----- QUOTED PASSAGE -----

Reconsidering filtered samples from the past N consecutive days #193

szhan · 2024-07-20T06:07:41Z

An inappropriate HMM cost threshold may filter out epidemiologically relevant variants, which is undesirable (e.g. see #188). But , in practice, it is not easy to figure out, or clear, what an appropriate threshold value should be.

To see if we can work around this issue, we are trying a strategy where samples filtered out by the HMM cost threshold from the past N days are reconsidered in a post-processing step at the end of a round of daily extension.

The procedure is as follows:

Given N, fetch the samples (and their already inferred paths and mutations) from the past N consecutive days' worth of pickled files. Days with no filtered samples do not contribute to this pool of reconsidered samples.
Group the reconsidered samples by their paths and immediate reversions as done in add_matching_results.
The samples in groups of size greater than k are attached to the ARG based on their inferred paths (i.e. without needing to rerun HMM matching).
After proceeding to the following day, the oldest filtered samples, which are not attached to the ARG, are excluded in a FIFO fashion.

A good place to do this post-processing step may after calling add_matching_results while calling extend.

If this works, then we should see the first Alpha samples added in Sep., 2020, even though they were filtered out by the HMM cost filter.

The text was updated successfully, but these errors were encountered:

szhan · 2024-07-21T04:37:22Z

After grouping reconsidered samples by their paths and immediate reversions, for each group:

Insert a new node (set its time at some time arbitrarily slightly earlier than the oldest reconsidered sample).
Add new edges connecting the new node to the shared parent nodes of the grouped samples as per their shared path.

-----

REQUIREMENT =
Please extract the passage from the thread above on reconsidering filtered samples, between "To see if we" and "rerun HMM matching).", inclusive.

----- DATA EXCERPTS -----

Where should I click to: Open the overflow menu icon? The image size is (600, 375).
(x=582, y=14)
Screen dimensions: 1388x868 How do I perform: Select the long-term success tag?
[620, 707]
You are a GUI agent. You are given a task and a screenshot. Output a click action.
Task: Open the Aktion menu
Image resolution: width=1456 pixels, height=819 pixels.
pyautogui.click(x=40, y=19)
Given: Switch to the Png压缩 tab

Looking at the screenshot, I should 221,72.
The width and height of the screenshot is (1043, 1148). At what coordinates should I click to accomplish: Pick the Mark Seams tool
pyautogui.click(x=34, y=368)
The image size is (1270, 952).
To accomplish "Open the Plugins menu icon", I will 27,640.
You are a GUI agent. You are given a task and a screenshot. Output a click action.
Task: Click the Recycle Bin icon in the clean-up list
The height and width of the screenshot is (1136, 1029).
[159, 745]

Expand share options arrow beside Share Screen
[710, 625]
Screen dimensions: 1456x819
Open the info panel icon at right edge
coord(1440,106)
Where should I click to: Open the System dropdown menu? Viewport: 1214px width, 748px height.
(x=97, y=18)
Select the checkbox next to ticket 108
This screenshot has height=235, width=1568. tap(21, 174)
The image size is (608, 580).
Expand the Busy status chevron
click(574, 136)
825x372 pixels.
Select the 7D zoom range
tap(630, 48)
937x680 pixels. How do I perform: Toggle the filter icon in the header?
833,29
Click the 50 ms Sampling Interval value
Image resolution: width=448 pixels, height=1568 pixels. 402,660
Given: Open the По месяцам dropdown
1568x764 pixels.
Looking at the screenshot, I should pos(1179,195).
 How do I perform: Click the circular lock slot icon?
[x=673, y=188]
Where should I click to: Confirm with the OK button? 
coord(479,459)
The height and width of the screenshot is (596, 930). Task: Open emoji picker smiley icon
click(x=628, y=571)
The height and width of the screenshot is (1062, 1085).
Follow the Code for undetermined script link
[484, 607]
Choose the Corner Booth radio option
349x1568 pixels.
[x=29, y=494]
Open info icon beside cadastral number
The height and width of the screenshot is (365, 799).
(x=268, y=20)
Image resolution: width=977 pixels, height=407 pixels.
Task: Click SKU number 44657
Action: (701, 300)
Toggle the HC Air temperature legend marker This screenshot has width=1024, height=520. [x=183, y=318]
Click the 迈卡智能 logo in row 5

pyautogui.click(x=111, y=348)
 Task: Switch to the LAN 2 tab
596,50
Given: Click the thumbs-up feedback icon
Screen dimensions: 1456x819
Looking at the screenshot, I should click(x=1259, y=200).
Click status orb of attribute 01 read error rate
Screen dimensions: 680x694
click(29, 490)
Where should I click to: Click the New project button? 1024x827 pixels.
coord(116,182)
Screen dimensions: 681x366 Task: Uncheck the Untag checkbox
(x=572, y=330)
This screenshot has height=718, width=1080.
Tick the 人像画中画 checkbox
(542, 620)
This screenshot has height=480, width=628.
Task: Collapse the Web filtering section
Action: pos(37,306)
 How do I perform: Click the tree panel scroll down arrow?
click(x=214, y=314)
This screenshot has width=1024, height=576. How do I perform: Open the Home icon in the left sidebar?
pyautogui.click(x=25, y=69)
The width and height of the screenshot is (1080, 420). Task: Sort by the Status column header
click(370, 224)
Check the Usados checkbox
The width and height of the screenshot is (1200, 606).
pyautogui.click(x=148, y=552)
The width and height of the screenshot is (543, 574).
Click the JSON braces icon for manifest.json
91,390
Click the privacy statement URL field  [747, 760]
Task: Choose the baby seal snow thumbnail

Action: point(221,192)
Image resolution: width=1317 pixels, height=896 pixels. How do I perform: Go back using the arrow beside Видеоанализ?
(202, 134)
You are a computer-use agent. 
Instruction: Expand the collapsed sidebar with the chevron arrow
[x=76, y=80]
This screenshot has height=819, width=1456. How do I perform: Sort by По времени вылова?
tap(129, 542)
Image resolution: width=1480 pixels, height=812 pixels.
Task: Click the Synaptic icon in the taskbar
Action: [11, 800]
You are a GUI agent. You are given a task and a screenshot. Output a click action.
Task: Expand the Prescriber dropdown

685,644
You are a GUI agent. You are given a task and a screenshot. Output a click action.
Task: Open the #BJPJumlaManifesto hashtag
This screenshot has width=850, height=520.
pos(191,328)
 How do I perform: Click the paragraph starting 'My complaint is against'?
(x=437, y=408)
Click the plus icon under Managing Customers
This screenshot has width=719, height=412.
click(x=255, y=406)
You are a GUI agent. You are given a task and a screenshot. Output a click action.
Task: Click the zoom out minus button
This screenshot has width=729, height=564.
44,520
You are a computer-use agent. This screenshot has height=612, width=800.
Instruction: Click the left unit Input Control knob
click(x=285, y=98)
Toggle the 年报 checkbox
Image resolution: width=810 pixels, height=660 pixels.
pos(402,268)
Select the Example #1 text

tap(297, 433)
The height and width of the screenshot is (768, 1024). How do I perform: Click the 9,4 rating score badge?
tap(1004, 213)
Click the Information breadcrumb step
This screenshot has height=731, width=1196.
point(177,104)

-----

ANSWER TO THIS EXERCISE =
To see if we can work around this issue, we are trying a strategy where samples filtered out by the HMM cost threshold from the past N days are reconsidered in a post-processing step at the end of a round of daily extension.

The procedure is as follows:

Given N, fetch the samples (and their already inferred paths and mutations) from the past N consecutive days' worth of pickled files. Days with no filtered samples do not contribute to this pool of reconsidered samples.
Group the reconsidered samples by their paths and immediate reversions as done in add_matching_results.
The samples in groups of size greater than k are attached to the ARG based on their inferred paths (i.e. without needing to rerun HMM matching).